A language family is a group of languages related through descent from a common ancestral language or parental language, called the proto-language of that family. The term 'family' reflects the tree model of language origination in historical linguistics, which makes use of a metaphor comparing languages to people in a biological family tree, or in a subsequent modification, to species in a phylogenetic tree of evolutionary taxonomy. Linguists therefore describe the daughter languages within a language family as being genetically related.

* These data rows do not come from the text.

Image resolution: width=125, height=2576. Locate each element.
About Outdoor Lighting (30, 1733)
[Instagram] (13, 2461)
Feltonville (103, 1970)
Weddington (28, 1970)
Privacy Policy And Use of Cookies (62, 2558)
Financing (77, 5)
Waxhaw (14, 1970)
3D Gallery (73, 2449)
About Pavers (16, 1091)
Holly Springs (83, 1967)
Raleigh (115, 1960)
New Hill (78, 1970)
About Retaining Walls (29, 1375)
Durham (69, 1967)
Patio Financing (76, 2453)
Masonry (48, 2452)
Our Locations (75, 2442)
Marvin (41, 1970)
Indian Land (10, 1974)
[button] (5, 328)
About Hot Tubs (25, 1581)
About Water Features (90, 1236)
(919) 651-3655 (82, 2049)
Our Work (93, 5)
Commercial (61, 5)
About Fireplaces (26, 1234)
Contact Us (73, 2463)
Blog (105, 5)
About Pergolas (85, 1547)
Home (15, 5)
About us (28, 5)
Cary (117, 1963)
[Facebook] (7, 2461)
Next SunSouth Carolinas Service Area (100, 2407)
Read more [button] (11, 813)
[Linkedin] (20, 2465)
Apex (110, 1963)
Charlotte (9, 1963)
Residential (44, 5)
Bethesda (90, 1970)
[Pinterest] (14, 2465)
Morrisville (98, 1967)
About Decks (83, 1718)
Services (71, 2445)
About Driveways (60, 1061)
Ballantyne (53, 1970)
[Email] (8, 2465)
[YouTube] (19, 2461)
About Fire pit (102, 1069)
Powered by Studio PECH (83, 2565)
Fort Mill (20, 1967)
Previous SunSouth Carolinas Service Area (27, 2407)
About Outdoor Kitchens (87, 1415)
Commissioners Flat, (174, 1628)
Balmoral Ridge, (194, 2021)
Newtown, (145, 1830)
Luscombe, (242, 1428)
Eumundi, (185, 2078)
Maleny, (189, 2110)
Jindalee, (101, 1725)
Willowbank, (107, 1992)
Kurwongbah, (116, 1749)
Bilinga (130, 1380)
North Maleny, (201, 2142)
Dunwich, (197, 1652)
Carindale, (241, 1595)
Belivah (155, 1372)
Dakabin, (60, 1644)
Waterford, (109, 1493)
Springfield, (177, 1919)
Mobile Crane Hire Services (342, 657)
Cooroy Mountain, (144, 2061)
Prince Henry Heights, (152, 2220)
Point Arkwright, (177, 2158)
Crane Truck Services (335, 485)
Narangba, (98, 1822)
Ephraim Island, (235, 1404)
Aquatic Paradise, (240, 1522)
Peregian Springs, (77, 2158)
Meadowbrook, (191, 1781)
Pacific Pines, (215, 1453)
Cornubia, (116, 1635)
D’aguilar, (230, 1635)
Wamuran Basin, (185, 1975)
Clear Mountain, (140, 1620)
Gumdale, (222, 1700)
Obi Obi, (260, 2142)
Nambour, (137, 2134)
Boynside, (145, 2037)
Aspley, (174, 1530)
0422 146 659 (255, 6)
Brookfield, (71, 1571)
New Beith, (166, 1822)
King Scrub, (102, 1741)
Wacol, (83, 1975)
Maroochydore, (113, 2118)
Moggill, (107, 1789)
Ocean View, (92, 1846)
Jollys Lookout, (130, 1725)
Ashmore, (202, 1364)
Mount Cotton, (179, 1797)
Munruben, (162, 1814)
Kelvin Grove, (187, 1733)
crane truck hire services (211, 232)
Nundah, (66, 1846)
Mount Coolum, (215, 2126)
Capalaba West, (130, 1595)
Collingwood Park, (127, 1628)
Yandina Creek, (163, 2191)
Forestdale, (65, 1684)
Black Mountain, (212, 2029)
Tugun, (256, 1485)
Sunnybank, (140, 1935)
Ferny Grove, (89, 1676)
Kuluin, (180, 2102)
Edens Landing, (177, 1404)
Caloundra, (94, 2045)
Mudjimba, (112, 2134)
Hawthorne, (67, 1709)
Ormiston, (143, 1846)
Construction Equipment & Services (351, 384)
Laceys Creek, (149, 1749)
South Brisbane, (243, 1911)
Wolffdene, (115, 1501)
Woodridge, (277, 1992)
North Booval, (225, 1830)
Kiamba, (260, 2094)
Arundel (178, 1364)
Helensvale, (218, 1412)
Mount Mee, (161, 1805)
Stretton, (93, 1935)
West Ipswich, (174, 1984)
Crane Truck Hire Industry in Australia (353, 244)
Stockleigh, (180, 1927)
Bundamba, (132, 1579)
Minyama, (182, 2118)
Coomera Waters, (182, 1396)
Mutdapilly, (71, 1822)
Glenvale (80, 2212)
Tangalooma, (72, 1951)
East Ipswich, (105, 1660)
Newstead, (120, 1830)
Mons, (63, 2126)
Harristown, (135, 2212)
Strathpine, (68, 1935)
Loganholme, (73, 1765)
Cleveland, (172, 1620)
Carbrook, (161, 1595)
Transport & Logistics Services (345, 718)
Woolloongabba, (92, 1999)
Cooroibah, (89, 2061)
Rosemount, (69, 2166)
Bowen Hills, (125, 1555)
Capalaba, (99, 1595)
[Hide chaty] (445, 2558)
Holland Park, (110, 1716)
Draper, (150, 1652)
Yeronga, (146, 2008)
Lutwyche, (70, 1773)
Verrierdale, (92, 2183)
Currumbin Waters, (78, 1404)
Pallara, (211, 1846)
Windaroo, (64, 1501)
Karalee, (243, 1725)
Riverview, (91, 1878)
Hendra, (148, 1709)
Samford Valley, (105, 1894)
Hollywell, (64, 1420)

Estimates of the number of living languages vary from 5,000 to 8,000, depending on the precision of one's definition of "language", and in particular on how one classifies dialects. The 2013 edition of Ethnologue catalogs just over 7,000 living human languages. A "living language" is simply one that is used as the primary form of communication of a group of people. There are also many dead and extinct languages, as well as some that are still insufficiently studied to be classified, or are even unknown outside their respective speech communities.

Membership of languages in a language family is established by comparative linguistics. Sister languages are said to have a "genetic" or "genealogical" relationship. The latter term is older. Speakers of a language family belong to a common speech community. The divergence of a proto-language into daughter languages typically occurs through geographical separation, with the original speech community gradually evolving into distinct linguistic units. Individuals belonging to other speech communities may also adopt languages from a different language family through the language shift process.

Genealogically related languages present shared retentions; that is, features of the proto-language (or reflexes of such features) that cannot be explained by chance or borrowing (convergence). Membership in a branch or group within a language family is established by shared innovations; that is, common features of those languages that are not found in the common ancestor of the entire family. For example, Germanic languages are "Germanic" in that they share vocabulary and grammatical features that are not believed to have been present in the Proto-Indo-European language. These features are believed to be innovations that took place in Proto-Germanic, a descendant of Proto-Indo-European that was the source of all Germanic languages.